Trish Armstrong-Child said that recruitment had been a problem.

She said: “There are a lot of trusts increasing their workforce and there is no doubt we are fishing in a very small pond.

“I think it’s because we have got to saturation level in terms of trade nurses. We need to look at going abroad.

“What we also need to look at is the recruitment process. We need to look at whether this organisations as an attractive place to work and we should look to our university to help with that.”

Health bosses were not able to say how many vacancies there are at the trust but say they have been actively recruiting since June.

So far, 53 new staff nurses have started at the Royal Bolton Hospital.

Another 29 nurses have been offered jobs and are currently going through pre-employment checks.

There have also been another 76 new health care assistants start work at the hospital since June with another 36 undergoing checks.

The trust has since said there are no immediate plans to recruit abroad.

Miss Armstrong-Child added: “All adverts have gone through NHS jobs and we have not advertised abroad.

“It is difficult to be specific how many more are required as this depends on turnover.”

The Royal College of Nursing (RCN) say understaffing is a problem across the NHS and that trusts should encourage retired nurses to return to work.

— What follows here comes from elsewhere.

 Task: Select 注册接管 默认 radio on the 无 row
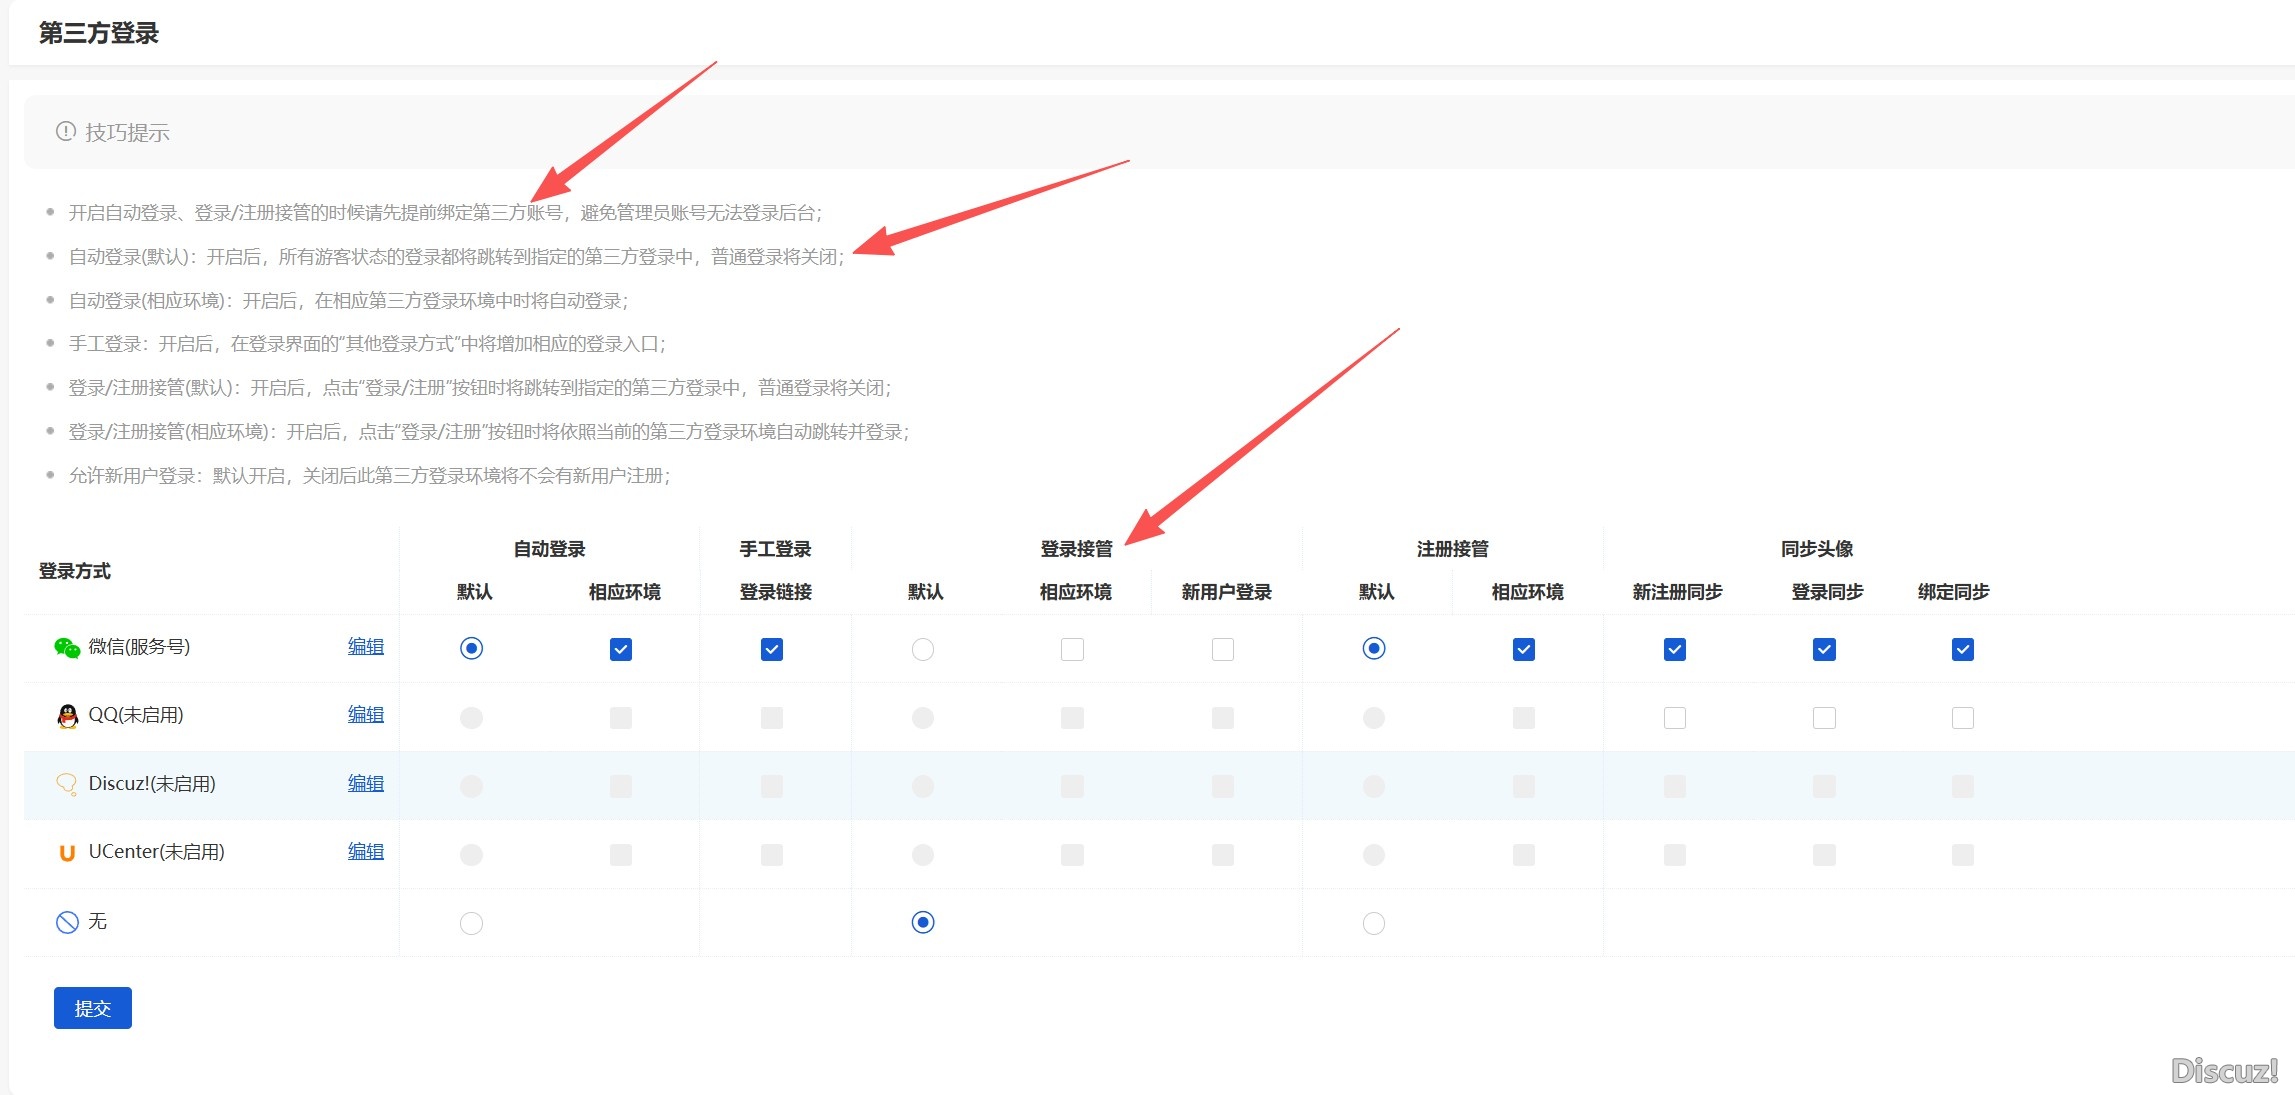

Janine Dyson, RCN North West Officer, said: “Moves to increase frontline nursing staff are welcomed. But a long-term solution is needed.

“The RCN wants to see a national and consistent co-ordination of workforce planning, and a reversal in the cut to the number of nursing student places commissioned.

"At the same time, employers should encourage retired nursing leaders to return to the profession, as well as look at other initiatives like flexible retirement.”

It is not the first time the Royal Bolton Hospital has recruited staff from abroad.

In 2002, 24 nurses from the Philippines arrived in the town to fill a shortfall of nurses.

Many have settled in Bolton, made it their home and are still a vital part of the team at the Royal Bolton Hospital.